Top of RECORDS FOR THIS TASK
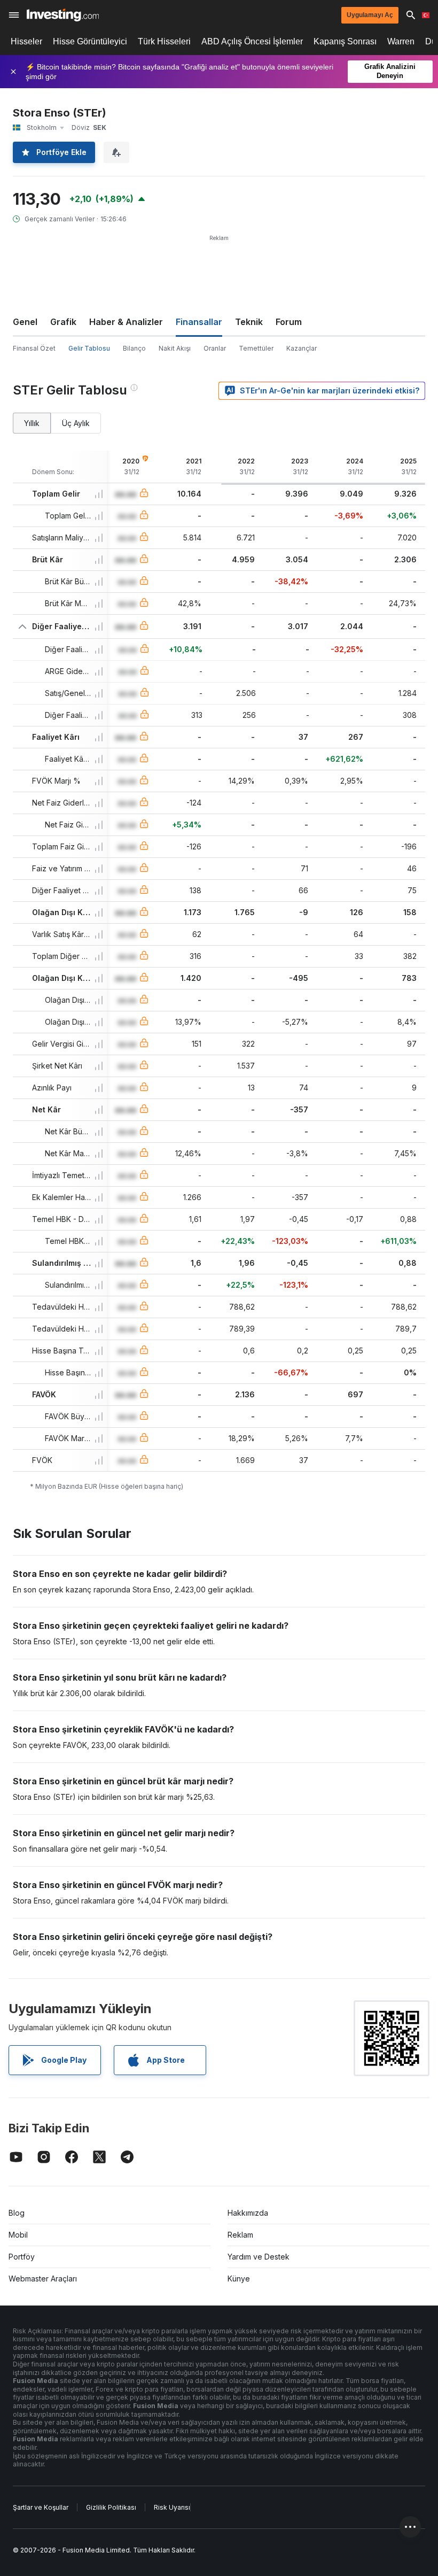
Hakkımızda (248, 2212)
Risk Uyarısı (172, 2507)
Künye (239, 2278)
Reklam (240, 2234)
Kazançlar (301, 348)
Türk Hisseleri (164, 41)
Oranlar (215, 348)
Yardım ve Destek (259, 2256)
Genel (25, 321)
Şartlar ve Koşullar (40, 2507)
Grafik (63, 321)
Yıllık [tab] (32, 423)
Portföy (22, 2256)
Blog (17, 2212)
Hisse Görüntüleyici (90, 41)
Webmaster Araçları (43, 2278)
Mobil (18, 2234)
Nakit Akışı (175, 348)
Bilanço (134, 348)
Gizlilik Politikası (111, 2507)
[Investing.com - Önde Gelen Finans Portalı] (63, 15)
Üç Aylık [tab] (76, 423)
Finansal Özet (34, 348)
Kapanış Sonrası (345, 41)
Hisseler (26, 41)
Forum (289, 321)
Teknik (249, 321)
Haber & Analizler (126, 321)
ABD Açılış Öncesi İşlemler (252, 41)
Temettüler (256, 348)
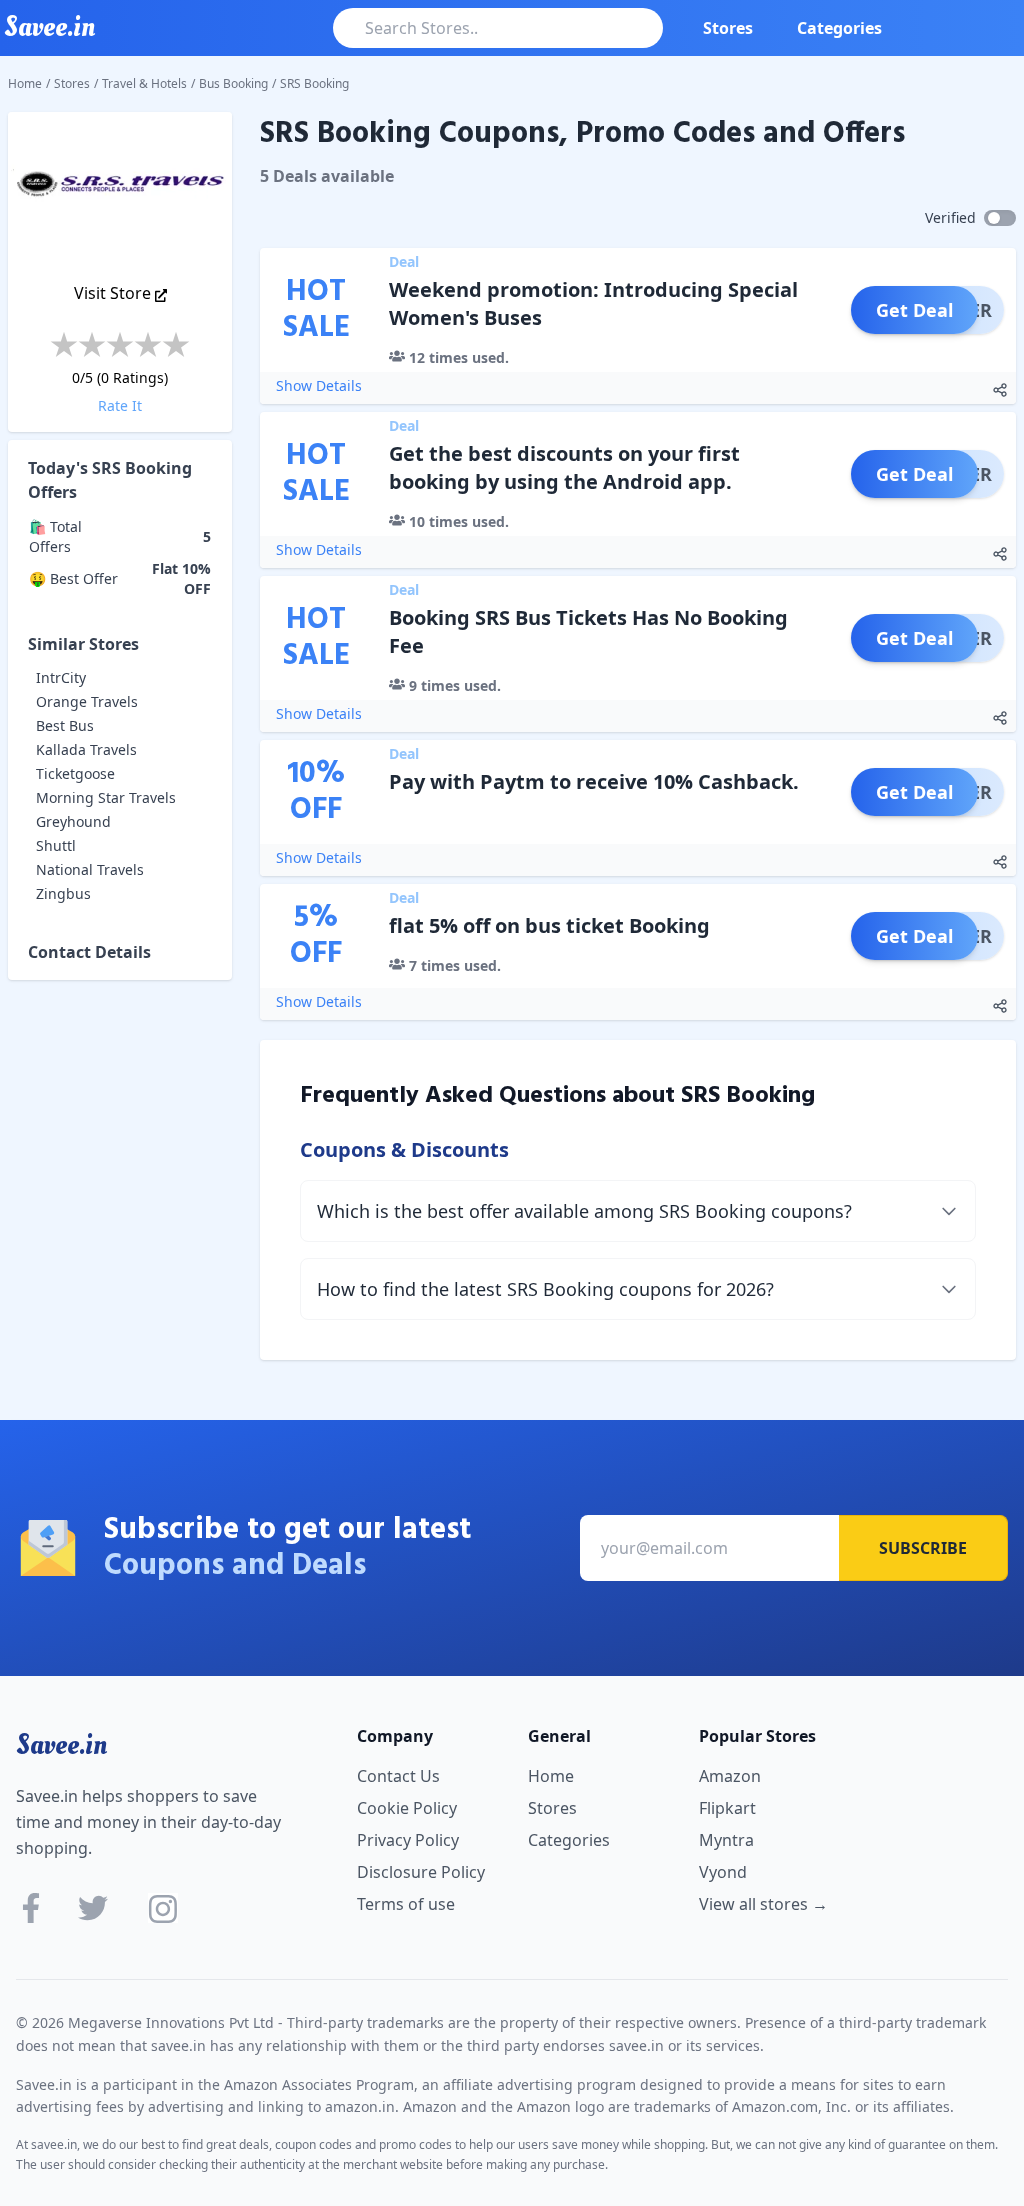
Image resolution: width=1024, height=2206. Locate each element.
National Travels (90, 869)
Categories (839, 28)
Bottom of RECORDS FOR THIS TASK
YOUR TASK
This exercise calls for the records to be given again exactly, without the images.

RESPONSE TO THIS TASK
Hakkımızda (248, 2212)
Risk Uyarısı (172, 2507)
Künye (239, 2278)
Reklam (240, 2234)
Kazançlar (301, 348)
Türk Hisseleri (164, 41)
Oranlar (215, 348)
Yardım ve Destek (259, 2256)
Genel (25, 321)
Şartlar ve Koşullar (40, 2507)
Grafik (63, 321)
Yıllık [tab] (32, 423)
Portföy (22, 2256)
Blog (17, 2212)
Hisse Görüntüleyici (90, 41)
Webmaster Araçları (43, 2278)
Mobil (18, 2234)
Nakit Akışı (175, 348)
Bilanço (134, 348)
Gizlilik Politikası (111, 2507)
[Investing.com - Önde Gelen Finans Portalı] (63, 15)
Üç Aylık [tab] (76, 423)
Finansal Özet (34, 348)
Kapanış Sonrası (345, 41)
Hisseler (26, 41)
Forum (289, 321)
Teknik (249, 321)
Haber & Analizler (126, 321)
ABD Açılış Öncesi İşlemler (252, 41)
Temettüler (256, 348)
Image resolution: width=1024, height=2206. Locate each element.
National Travels (90, 869)
Categories (839, 28)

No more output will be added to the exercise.